• Michel Chlastacz

Quand la pandémie favorise « l’autosolisme »


29/11/2021 - Il y a l’avant avec ses tendances, et l’après. En raison de la pandémie, la part modale de la voiture dans l’ensemble des transports intérieurs de voyageurs est passée de 80,4% (exprimée en v.km) en 2019, à 85% en 2020.


Une tendance en grande partie réaffirmée durant les premiers mois de 2021, alors que la part des transports collectifs a diminué, en passant de 17,6% à 14%.


Un constat exprimé le 25 novembre 2021 lors de la présentation des résultats 2021 de « l’Observatoire de la Mobilité » de l’UTP (Union des Transports Publics), et qui fait paraître l’utilisation de la voiture en solo (autosolisme) comme le grand gagnant de la crise sanitaire.


S’ajoutent également à ce phénomène les effets du télétravail, en dépit de ses faibles potentiels réels* et ceux de la réduction générale des déplacements.


Alors que la plupart des grands fondamentaux du transport publics (essentiellement les raisons des choix des usagers et des non usagers) demeurent en dépit de cette conjoncture, la réduction de la part des transports publics est intimement liée ici à la perception des risques de contamination que l’on lie mécaniquement à l’importance des flux de passagers.


Des craintes qui, curieusement, ne se retrouvent pas au même niveau dans d’autres lieux d’aussi forte promiscuité que les transports comme les grands centres commerciaux...


Des recettes en berne


Du côté des exploitants, ce recul se traduit par un manque de recettes estimé à 2,28 Mds€ en 2020 et durant les deux tiers de 2021, manque à gagner qui se trouve concentré aux deux tiers en Île-de-France.


Cette situation ne suffit pas à désarmer l’UTP. Forte des attentes d’une opinion qui soutient à 89% le développement des transports publics, elle défend une « logique d’accompagnement en continu » de ce développement, à hauteur de 2,5 Mds€ sur cinq ans en sus du IVe Appel à Projets TCSP.


Elle affirme cette volonté en proposant un Manifeste à l’intention des candidat(e)s à l’élection présidentielle de 2022 concrétisant les ambitions des transports publics et ferroviaires principalement du côté climat et cohésion sociale et territoriale.

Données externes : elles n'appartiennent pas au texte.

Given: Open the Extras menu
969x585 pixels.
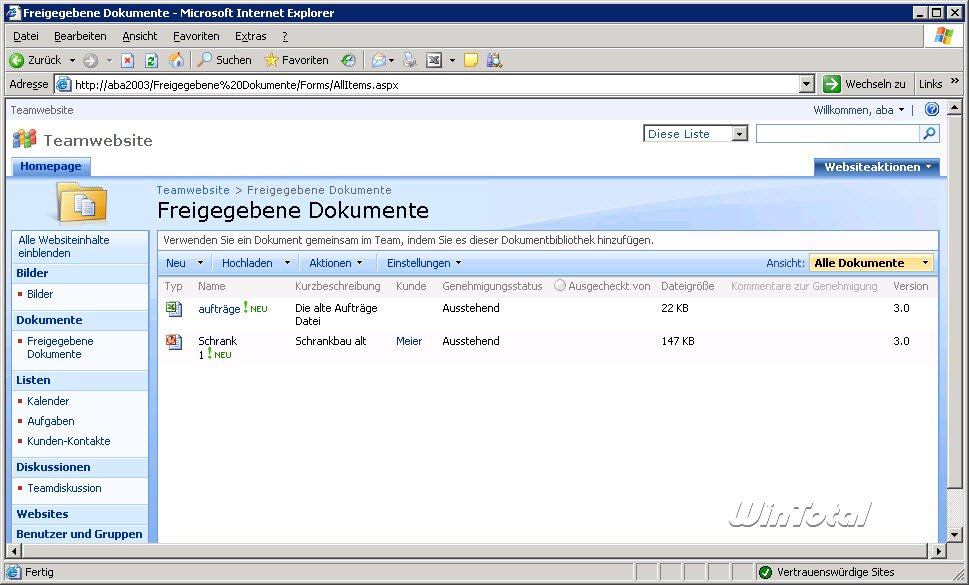Looking at the screenshot, I should point(250,36).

Parmi les 20 mesures présentées, on retiendra par exemple « le soutien pérenne de l’État aux projets de développement des infrastructures et des services de transports urbains et périurbains [...] les opérations de valorisation urbaine à proximité des pôles d’échanges et des gares ».


On notera aussi « le retour de la TVA à 5,5% sur les transports du quotidien » et le « financement pérenne [et] la gouvernance cohérente de la mobilité durable ».


Ce qui impliquerait « la mise en œuvre du principe de pollueur-payeur sur les différentes externalités, la sanctuarisation du Versement Mobilité [et] un prélèvement sur les plus-values immobilières » liées aux infrastructures de transports.

 

* Si le télétravail a grimpé jusqu’à 40% des actifs durant le premier confinement, l’étiage de septembre 2020 s’établissait à 20% et il atteindrait actuellement 10% qu’il s’agisse de travail permanent ou partiel.